PaulWetz gehört ohne Zweifel zu den spannendsten deutschsprachigen Acts. Wie keiner sonst verbindet der Newcomer seine Singer-Songwriter-Skills mit elektronischen Einflüssen und Entertainer-Qualitäten zu einem melancholisch-melodischen Vibe, der in charmanter Weise seinesgleichen sucht.
Geboren wird PaulWetz in Pforzheim. Als Nachzügler mit zwei älteren Schwestern, wird er in den frühen 2000ern mit Dauerbeschallung durch MTVIVA groß. Erst Schlümpfe, dann Emo-Punk und schließlich die Red Hot Chili Peppers – und die hauen bei dem gerade mal Achtjährigen eine Sicherung durch.

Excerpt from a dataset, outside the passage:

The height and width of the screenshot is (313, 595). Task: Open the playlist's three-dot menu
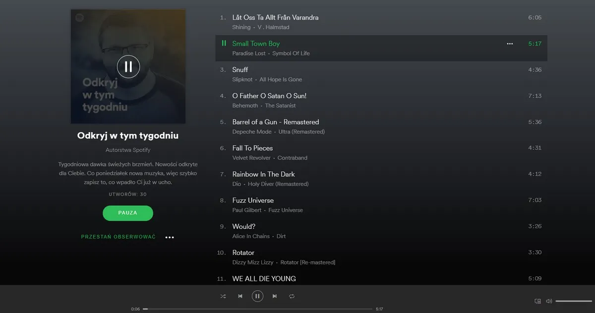click(x=170, y=237)
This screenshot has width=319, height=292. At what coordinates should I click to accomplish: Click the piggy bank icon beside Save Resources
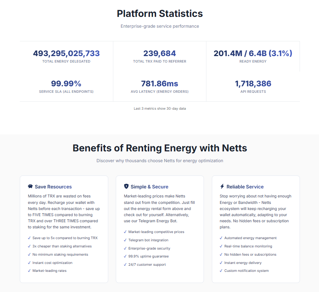(x=30, y=187)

Er bastelt sich Gitarren aus Sperrholz, sammelt und durchforstet die Kataloge von Musikversandhäusern und interessiert sich nicht nur für den Sound, sondern auch jede Saite und jede Schraube hinter den Instrumenten. Solange, bis irgendwann eine echte Klampfe aus der selbstgebastelten Variante wird. Paul liebt Nirvana statt Noten und schreit sich zu eigenen Songs die Seele aus dem Leib. Erst allein, dann mit Band.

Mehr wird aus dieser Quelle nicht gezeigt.